Stated exercise
Reproduce every item verbatim, starting with the line that contains "121—130 (913, 1426)" and continuing down to the line that contains "Sam Hafertepe Jr.", with both of those lines included.

Data entries
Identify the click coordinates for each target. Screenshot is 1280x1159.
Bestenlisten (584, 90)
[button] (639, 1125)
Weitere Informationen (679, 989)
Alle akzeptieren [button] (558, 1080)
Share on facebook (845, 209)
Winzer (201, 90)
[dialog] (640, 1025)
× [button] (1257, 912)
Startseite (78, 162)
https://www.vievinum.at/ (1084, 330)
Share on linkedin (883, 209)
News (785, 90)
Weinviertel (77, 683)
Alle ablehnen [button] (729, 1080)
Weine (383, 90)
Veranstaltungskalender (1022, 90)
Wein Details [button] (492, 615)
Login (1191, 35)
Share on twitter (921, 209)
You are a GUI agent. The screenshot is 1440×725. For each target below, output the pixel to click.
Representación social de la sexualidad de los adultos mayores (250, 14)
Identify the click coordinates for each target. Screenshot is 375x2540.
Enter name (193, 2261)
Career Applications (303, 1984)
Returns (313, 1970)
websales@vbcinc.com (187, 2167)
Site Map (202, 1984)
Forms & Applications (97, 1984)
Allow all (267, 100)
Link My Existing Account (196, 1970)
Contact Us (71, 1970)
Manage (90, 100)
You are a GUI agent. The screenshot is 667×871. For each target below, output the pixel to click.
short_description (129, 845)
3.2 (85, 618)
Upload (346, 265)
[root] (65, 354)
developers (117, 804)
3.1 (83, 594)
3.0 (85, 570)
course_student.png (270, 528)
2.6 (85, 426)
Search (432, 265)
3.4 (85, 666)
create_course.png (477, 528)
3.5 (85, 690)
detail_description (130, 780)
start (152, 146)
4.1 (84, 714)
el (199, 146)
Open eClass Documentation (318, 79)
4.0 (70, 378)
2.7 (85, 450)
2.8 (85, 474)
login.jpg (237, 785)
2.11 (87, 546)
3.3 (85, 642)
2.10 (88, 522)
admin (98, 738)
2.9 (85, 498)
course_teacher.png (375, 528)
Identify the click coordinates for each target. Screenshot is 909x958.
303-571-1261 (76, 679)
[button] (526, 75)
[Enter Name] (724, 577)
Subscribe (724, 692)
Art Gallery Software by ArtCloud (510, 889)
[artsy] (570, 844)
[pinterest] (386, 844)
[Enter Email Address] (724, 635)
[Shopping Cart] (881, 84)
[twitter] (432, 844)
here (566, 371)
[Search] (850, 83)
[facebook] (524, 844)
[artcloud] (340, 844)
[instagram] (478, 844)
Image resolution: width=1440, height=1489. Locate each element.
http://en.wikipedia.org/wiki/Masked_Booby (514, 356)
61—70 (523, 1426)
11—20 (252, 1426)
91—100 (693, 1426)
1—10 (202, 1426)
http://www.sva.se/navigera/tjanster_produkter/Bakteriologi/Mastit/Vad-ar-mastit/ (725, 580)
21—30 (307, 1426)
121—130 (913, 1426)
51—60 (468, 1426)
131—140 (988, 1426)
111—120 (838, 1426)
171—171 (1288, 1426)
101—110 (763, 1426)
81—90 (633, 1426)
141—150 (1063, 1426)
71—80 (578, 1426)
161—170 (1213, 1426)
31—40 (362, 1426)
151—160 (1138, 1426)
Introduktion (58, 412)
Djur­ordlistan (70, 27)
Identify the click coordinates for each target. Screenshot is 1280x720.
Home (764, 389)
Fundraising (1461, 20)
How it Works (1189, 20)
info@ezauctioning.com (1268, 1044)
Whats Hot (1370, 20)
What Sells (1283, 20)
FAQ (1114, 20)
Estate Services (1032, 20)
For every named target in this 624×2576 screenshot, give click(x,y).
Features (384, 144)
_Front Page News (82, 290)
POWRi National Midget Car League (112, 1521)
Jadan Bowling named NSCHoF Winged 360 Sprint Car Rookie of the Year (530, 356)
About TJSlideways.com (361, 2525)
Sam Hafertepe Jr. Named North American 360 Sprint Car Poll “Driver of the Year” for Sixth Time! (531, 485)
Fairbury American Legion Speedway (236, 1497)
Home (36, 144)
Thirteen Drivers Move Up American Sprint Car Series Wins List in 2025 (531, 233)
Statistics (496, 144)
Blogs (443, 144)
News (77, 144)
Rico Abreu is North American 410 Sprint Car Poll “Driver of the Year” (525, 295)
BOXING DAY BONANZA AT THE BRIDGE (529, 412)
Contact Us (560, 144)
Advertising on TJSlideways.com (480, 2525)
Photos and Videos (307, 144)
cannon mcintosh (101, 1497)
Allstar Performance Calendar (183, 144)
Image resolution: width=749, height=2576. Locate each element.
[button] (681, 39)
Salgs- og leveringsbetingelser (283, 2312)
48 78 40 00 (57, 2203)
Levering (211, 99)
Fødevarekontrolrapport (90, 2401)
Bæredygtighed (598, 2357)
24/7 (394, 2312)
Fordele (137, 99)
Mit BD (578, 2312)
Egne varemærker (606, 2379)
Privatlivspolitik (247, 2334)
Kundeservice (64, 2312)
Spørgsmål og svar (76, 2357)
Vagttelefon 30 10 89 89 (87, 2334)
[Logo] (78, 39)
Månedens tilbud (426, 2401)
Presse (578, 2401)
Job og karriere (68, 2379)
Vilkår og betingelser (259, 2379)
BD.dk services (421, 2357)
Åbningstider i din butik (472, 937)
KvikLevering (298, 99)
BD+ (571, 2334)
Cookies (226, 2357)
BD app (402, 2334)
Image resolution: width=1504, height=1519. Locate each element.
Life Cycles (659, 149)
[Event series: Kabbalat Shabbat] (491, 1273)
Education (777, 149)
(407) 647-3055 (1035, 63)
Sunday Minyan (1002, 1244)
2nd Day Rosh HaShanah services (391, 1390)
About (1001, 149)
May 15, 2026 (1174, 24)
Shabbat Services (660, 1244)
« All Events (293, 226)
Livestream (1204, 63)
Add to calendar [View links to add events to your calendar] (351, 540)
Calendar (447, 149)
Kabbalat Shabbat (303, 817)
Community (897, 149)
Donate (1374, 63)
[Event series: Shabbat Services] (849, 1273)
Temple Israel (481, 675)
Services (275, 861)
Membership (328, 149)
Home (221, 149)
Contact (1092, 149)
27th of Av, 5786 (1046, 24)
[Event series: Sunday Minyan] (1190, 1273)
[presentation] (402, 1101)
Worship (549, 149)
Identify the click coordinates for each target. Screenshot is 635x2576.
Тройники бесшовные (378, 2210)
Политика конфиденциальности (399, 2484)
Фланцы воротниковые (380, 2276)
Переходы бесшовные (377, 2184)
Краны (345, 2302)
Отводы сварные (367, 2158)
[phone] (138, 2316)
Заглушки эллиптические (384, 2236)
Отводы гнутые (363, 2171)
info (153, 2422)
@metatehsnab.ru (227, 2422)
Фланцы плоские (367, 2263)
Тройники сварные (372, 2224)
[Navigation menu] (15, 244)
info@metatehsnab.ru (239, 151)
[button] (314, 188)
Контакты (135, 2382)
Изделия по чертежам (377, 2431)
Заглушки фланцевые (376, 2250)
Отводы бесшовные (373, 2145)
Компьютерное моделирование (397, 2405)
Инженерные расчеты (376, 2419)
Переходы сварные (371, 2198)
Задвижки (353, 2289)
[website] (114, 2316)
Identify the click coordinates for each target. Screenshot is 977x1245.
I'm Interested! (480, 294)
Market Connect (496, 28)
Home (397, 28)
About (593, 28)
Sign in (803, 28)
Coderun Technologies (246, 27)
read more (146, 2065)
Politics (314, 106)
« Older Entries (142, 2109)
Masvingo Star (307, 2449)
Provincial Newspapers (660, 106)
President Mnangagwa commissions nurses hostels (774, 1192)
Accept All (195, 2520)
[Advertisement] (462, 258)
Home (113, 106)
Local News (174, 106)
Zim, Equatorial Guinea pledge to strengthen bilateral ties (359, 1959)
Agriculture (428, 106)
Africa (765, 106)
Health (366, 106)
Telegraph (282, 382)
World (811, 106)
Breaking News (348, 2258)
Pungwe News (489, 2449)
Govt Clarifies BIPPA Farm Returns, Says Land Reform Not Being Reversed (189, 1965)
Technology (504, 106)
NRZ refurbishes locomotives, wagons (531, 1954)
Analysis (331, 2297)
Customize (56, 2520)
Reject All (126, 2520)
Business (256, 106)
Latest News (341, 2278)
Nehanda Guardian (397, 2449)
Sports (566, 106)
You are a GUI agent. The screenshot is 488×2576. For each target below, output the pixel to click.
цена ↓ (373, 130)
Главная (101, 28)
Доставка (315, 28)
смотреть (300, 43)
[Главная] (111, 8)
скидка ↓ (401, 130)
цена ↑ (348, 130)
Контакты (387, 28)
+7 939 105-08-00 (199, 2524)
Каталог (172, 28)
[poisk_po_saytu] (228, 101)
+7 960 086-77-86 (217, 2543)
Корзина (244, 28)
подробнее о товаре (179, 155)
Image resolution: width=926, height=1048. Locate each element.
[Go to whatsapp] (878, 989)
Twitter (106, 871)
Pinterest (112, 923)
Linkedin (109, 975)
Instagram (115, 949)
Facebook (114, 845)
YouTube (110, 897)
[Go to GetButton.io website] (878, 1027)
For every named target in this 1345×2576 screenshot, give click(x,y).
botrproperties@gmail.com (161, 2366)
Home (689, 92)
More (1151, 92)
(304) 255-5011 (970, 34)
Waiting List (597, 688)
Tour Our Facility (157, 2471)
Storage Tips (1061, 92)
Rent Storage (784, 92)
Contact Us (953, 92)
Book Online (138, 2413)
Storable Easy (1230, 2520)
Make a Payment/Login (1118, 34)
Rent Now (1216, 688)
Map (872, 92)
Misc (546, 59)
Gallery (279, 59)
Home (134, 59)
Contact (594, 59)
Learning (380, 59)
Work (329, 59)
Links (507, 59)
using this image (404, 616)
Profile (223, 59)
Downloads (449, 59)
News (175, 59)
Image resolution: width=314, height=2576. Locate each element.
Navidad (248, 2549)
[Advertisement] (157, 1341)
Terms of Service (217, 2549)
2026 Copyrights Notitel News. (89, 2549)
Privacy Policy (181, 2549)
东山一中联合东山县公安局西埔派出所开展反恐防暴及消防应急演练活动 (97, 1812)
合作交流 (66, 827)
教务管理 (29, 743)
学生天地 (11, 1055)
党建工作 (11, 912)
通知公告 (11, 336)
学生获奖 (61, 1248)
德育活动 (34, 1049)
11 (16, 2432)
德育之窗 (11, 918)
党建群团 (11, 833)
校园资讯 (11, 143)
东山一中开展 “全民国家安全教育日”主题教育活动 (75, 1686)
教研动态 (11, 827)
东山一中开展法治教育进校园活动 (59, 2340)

Task answer
121—130 (913, 1426)
51—60 (468, 1426)
131—140 (988, 1426)
111—120 (838, 1426)
171—171 (1288, 1426)
101—110 (763, 1426)
81—90 (633, 1426)
141—150 (1063, 1426)
71—80 (578, 1426)
161—170 (1213, 1426)
31—40 (362, 1426)
151—160 (1138, 1426)
Introduktion (58, 412)
Djur­ordlistan (70, 27)
Identify the click coordinates for each target. Screenshot is 1280x720.
Home (764, 389)
Fundraising (1461, 20)
How it Works (1189, 20)
info@ezauctioning.com (1268, 1044)
Whats Hot (1370, 20)
What Sells (1283, 20)
FAQ (1114, 20)
Estate Services (1032, 20)
For every named target in this 624×2576 screenshot, give click(x,y).
Features (384, 144)
_Front Page News (82, 290)
POWRi National Midget Car League (112, 1521)
Jadan Bowling named NSCHoF Winged 360 Sprint Car Rookie of the Year (530, 356)
About TJSlideways.com (361, 2525)
Sam Hafertepe Jr. Named North American 360 Sprint Car Poll “Driver of the Year” for Sixth Time! (531, 485)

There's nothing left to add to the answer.